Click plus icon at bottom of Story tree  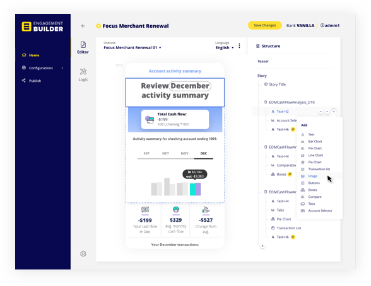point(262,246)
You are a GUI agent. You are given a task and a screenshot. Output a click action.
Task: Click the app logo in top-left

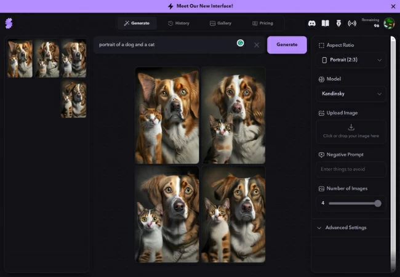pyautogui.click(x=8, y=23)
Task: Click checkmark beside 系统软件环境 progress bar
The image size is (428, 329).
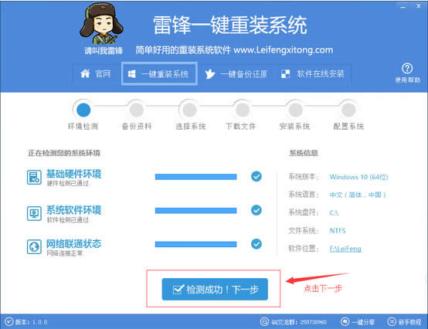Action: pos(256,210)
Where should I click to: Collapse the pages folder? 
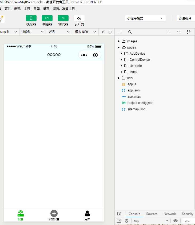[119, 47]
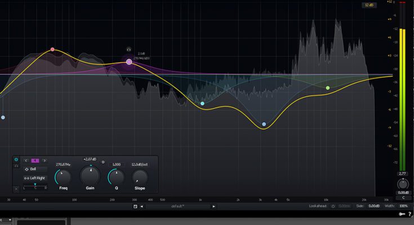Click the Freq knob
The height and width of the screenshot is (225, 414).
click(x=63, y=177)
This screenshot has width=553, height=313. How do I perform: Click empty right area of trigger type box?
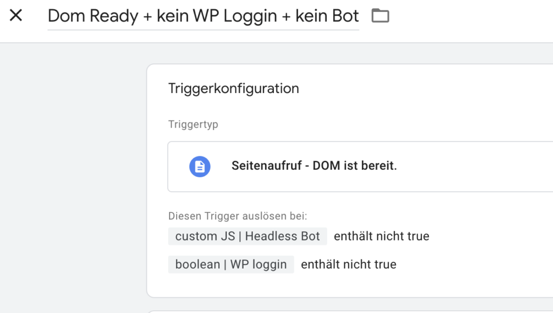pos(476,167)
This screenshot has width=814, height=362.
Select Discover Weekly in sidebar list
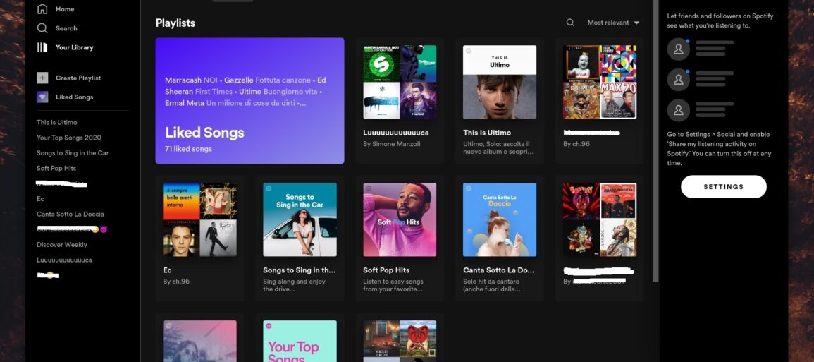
· · · ·
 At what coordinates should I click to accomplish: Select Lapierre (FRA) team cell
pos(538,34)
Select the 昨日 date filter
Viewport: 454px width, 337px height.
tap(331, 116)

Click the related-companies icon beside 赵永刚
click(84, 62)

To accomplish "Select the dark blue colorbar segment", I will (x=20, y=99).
· · · ·
Aim of the exercise →
Please reproduce everything from the line containing "Select the 昨日 date filter" down to the line containing "will (x=20, y=99).", replacing "related-companies icon" with "affiliated-firms icon" and leaving the rest of that data unchanged.

Exercise answer →
Select the 昨日 date filter
Viewport: 454px width, 337px height.
tap(331, 116)

Click the affiliated-firms icon beside 赵永刚
click(84, 62)

To accomplish "Select the dark blue colorbar segment", I will (x=20, y=99).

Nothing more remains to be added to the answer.